TASK GOAL: When you reach the line that contains "Instruction: Click the", set down that line and every one after it through the end of the records, exactly as written and with no pictures.

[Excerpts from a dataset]
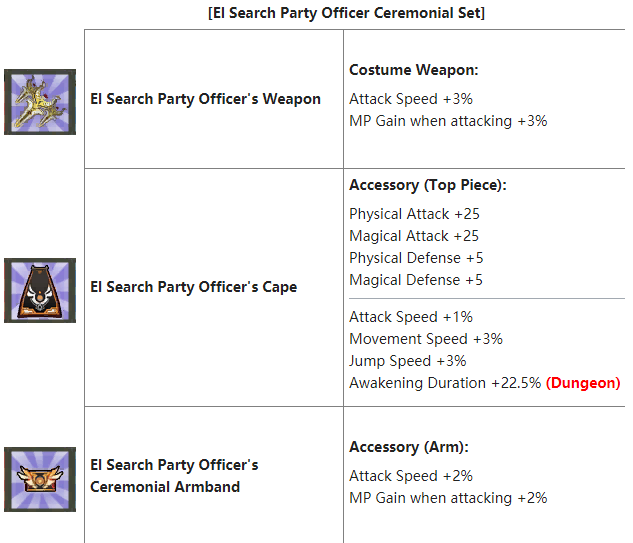Click the MP Gain when attacking +3% line
The image size is (633, 543).
448,121
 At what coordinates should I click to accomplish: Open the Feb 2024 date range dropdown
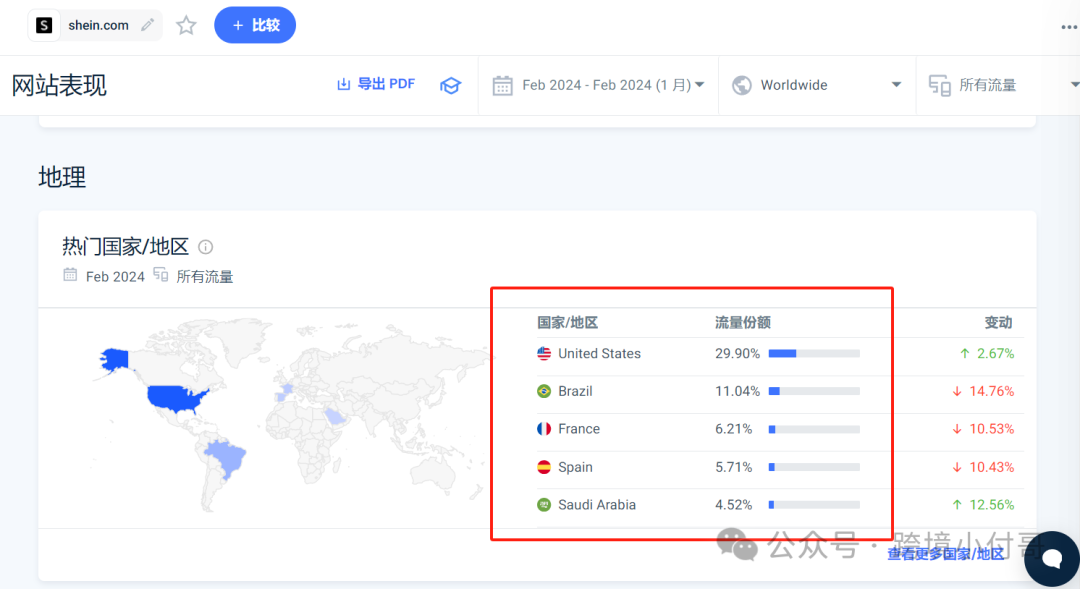coord(598,84)

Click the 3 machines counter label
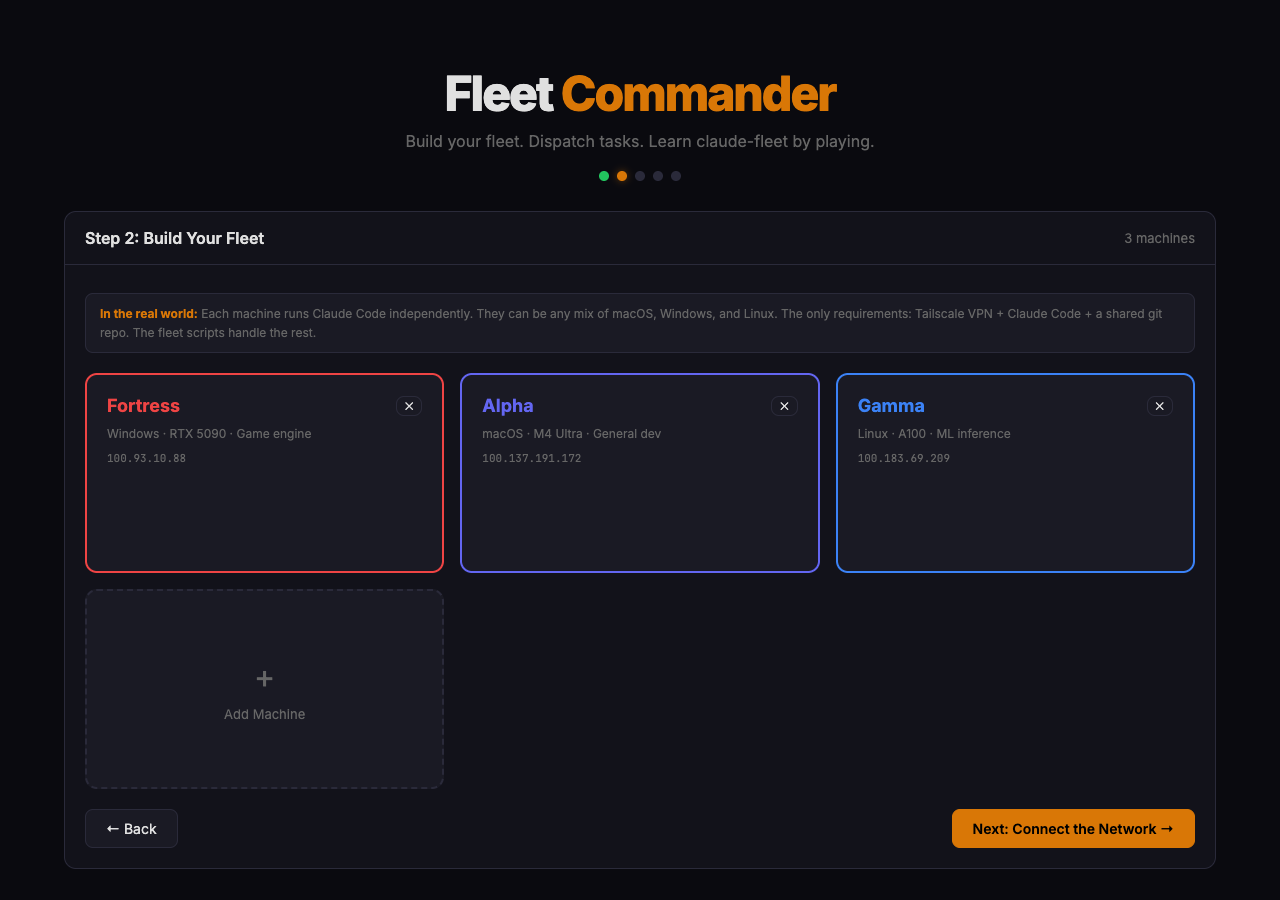[x=1160, y=238]
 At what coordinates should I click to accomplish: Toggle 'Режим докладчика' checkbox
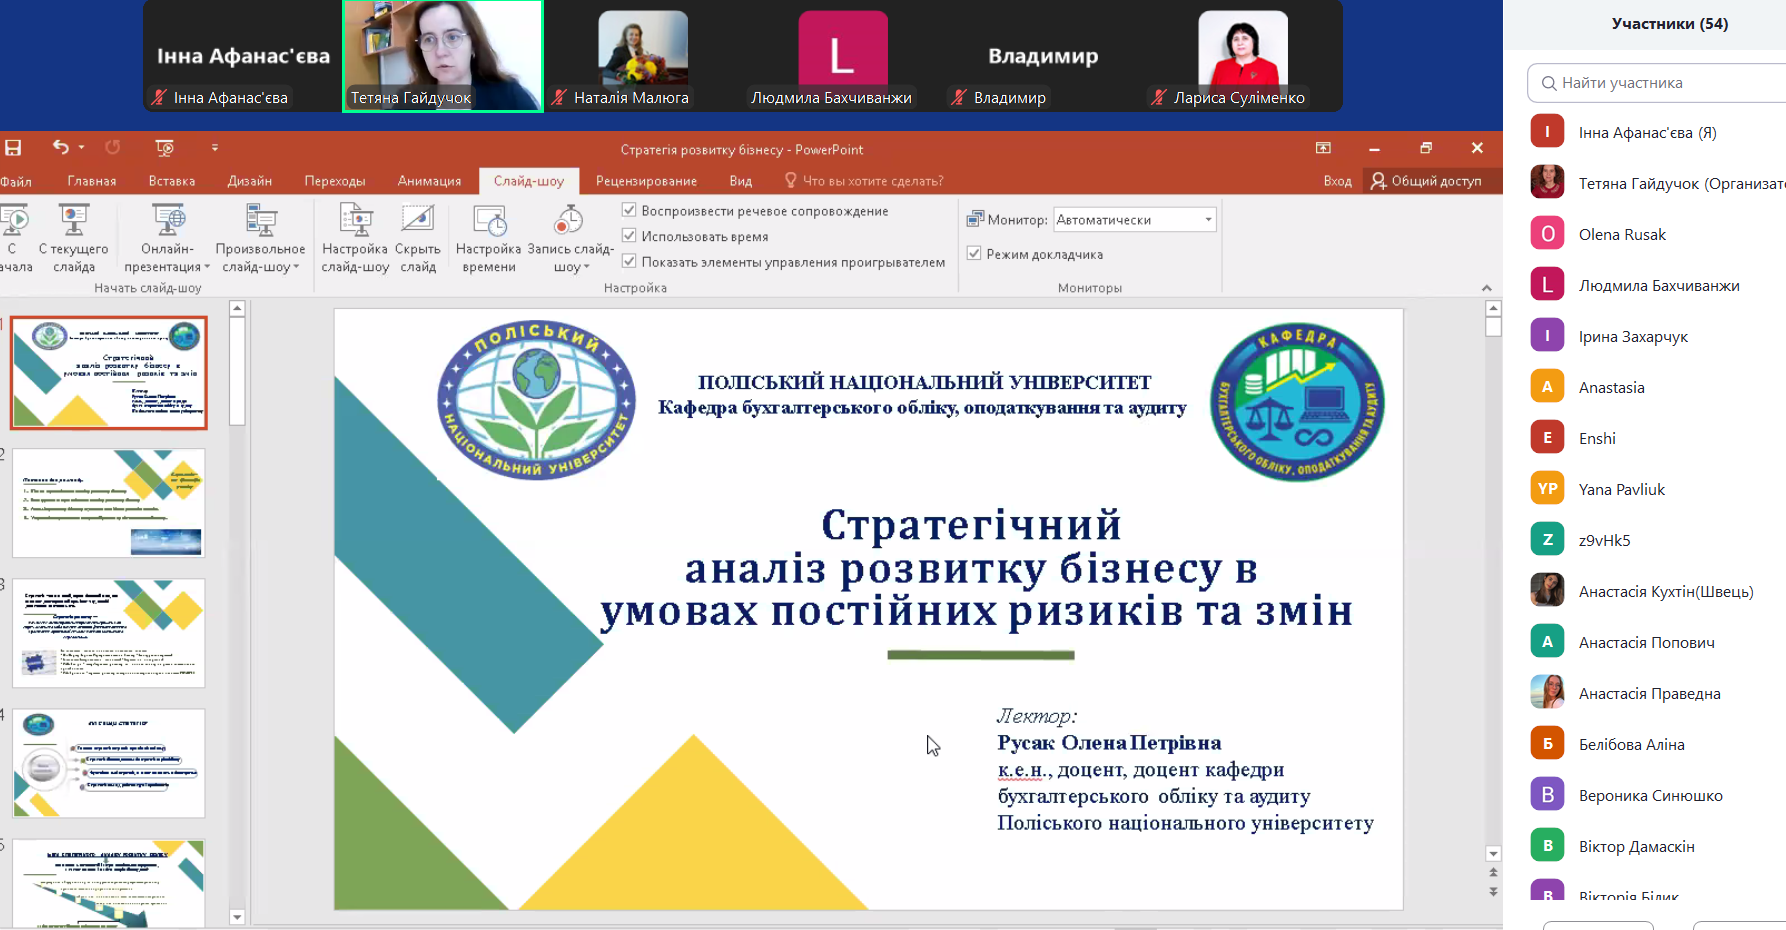pyautogui.click(x=974, y=254)
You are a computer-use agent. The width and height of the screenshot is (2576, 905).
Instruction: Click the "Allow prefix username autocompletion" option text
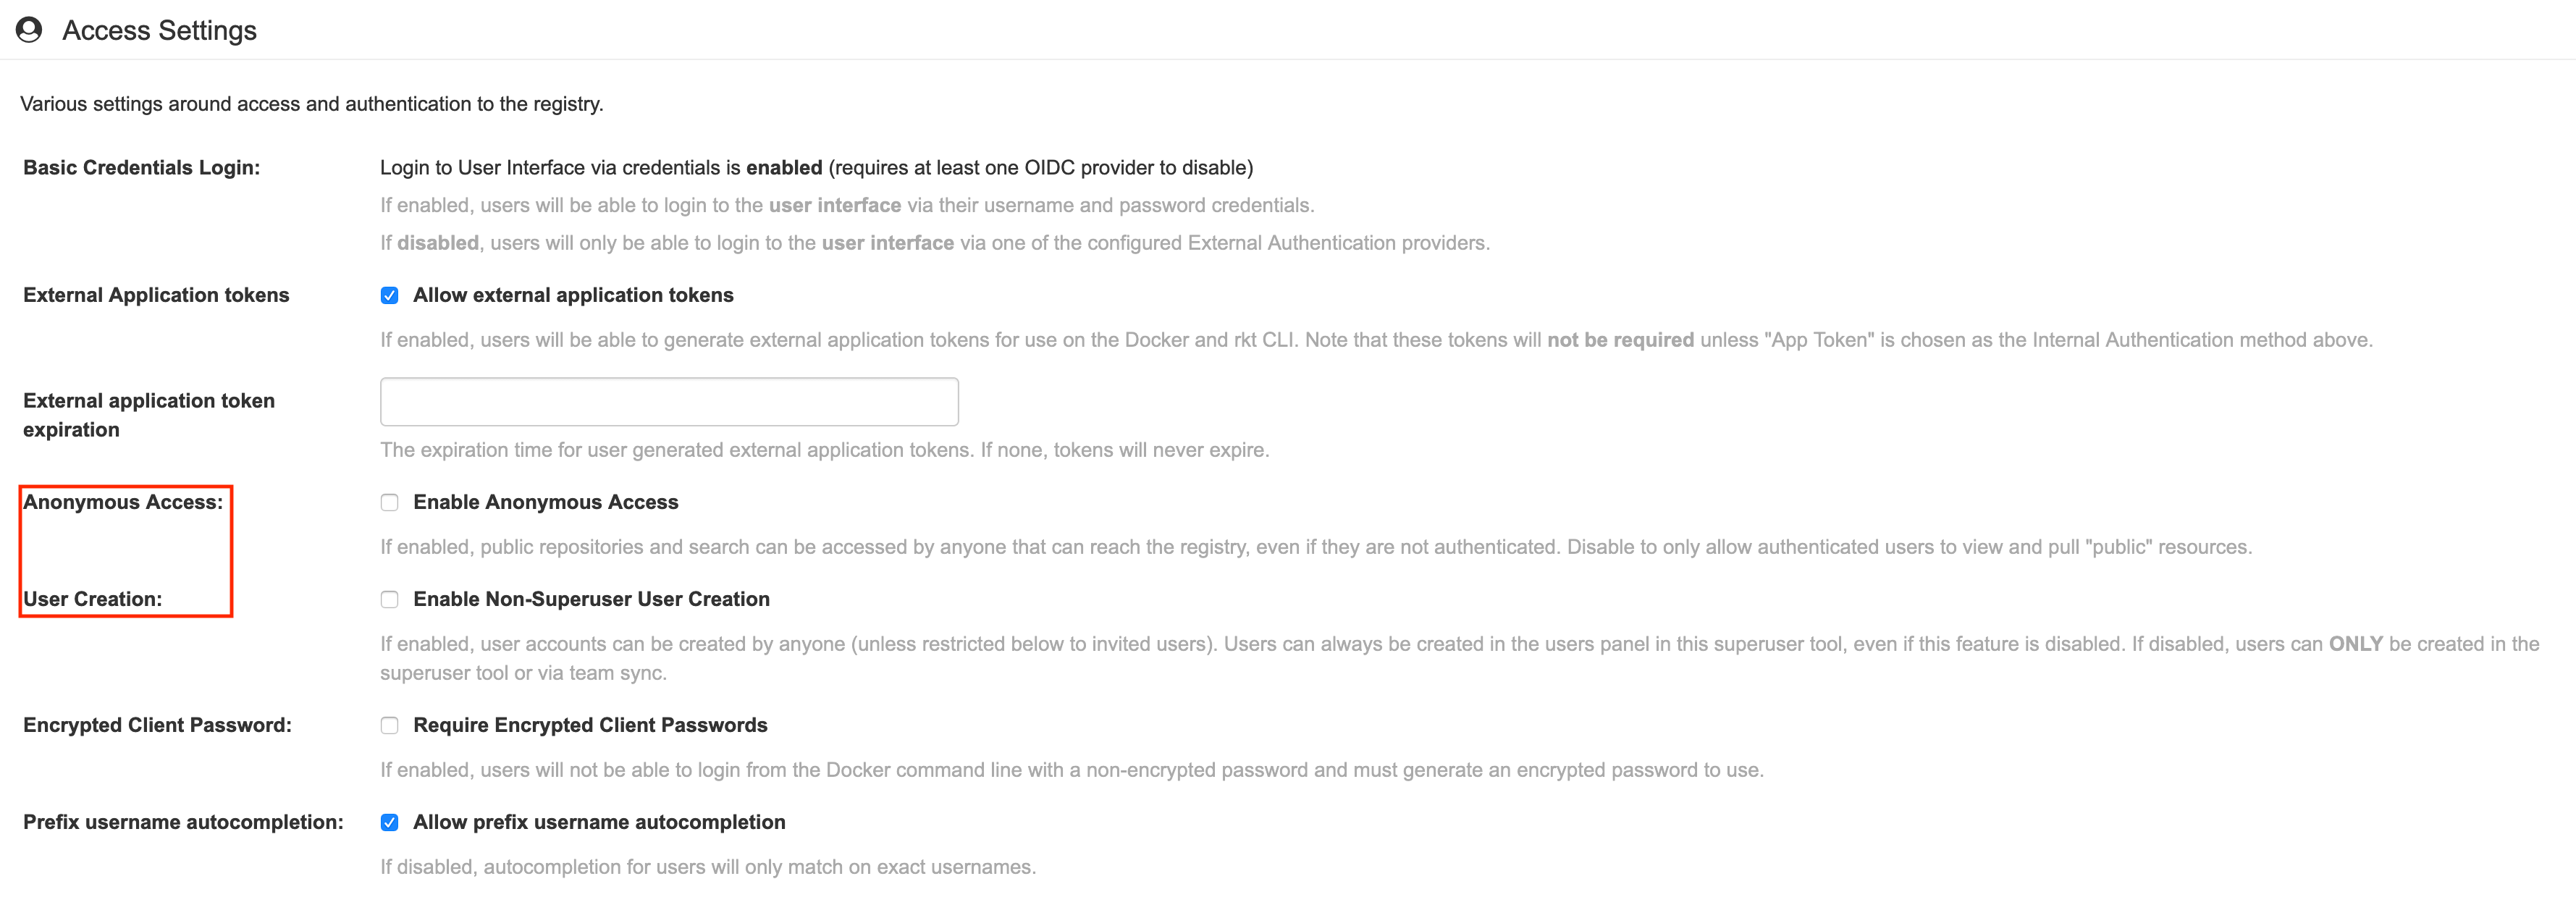pyautogui.click(x=599, y=822)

THE COMPLETED TASK:
Instruction: Click the "Allow prefix username autocompletion" option text
pyautogui.click(x=599, y=822)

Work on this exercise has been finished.